Source records
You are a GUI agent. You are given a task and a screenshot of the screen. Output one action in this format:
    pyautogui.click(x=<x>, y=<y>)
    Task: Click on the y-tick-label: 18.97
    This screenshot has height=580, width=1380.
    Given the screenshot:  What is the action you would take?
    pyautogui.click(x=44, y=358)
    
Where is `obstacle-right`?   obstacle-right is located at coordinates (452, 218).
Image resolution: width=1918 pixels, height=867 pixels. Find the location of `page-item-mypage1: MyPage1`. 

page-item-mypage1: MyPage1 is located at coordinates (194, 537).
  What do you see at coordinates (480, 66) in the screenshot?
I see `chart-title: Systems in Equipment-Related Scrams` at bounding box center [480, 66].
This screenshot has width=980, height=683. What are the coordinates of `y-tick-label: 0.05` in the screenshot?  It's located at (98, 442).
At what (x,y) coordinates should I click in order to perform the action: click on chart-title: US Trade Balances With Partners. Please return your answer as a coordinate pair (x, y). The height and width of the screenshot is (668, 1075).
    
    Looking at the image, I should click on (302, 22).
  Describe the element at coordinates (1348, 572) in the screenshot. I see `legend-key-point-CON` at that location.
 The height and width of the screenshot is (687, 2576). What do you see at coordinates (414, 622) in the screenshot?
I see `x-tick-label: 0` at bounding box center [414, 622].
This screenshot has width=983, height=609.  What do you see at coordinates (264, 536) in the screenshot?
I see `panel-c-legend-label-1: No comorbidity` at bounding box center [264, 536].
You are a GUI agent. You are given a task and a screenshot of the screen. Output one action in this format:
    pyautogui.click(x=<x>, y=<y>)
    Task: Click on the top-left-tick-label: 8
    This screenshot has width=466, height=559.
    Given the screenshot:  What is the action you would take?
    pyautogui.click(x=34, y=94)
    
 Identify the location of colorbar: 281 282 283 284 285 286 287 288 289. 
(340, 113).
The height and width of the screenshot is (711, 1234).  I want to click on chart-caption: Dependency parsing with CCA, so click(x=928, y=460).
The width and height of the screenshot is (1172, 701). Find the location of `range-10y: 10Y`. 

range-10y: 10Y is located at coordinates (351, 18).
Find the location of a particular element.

* Description of the task *
Retype every one of the entries above exactly as they appear, keeping each line and its spacing.

* Answer box *
You are a GUI agent. You are given a task and a screenshot of the screen. Output one action in this format:
    pyautogui.click(x=<x>, y=<y>)
    Task: Click on the y-tick-label: 18.97
    This screenshot has height=580, width=1380.
    Given the screenshot:  What is the action you would take?
    pyautogui.click(x=44, y=358)
    
Where is `obstacle-right`?   obstacle-right is located at coordinates (452, 218).
Image resolution: width=1918 pixels, height=867 pixels. Find the location of `page-item-mypage1: MyPage1`. 

page-item-mypage1: MyPage1 is located at coordinates (194, 537).
  What do you see at coordinates (480, 66) in the screenshot?
I see `chart-title: Systems in Equipment-Related Scrams` at bounding box center [480, 66].
This screenshot has width=980, height=683. What are the coordinates of `y-tick-label: 0.05` in the screenshot?  It's located at (98, 442).
At what (x,y) coordinates should I click in order to perform the action: click on chart-title: US Trade Balances With Partners. Please return your answer as a coordinate pair (x, y). The height and width of the screenshot is (668, 1075).
    
    Looking at the image, I should click on (302, 22).
  Describe the element at coordinates (1348, 572) in the screenshot. I see `legend-key-point-CON` at that location.
 The height and width of the screenshot is (687, 2576). What do you see at coordinates (414, 622) in the screenshot?
I see `x-tick-label: 0` at bounding box center [414, 622].
This screenshot has width=983, height=609.  What do you see at coordinates (264, 536) in the screenshot?
I see `panel-c-legend-label-1: No comorbidity` at bounding box center [264, 536].
You are a GUI agent. You are given a task and a screenshot of the screen. Output one action in this format:
    pyautogui.click(x=<x>, y=<y>)
    Task: Click on the top-left-tick-label: 8
    This screenshot has width=466, height=559.
    Given the screenshot:  What is the action you would take?
    pyautogui.click(x=34, y=94)
    
 Identify the location of colorbar: 281 282 283 284 285 286 287 288 289. 
(340, 113).
The height and width of the screenshot is (711, 1234).  I want to click on chart-caption: Dependency parsing with CCA, so click(x=928, y=460).
The width and height of the screenshot is (1172, 701). Find the location of `range-10y: 10Y`. 

range-10y: 10Y is located at coordinates (351, 18).
Find the location of a particular element.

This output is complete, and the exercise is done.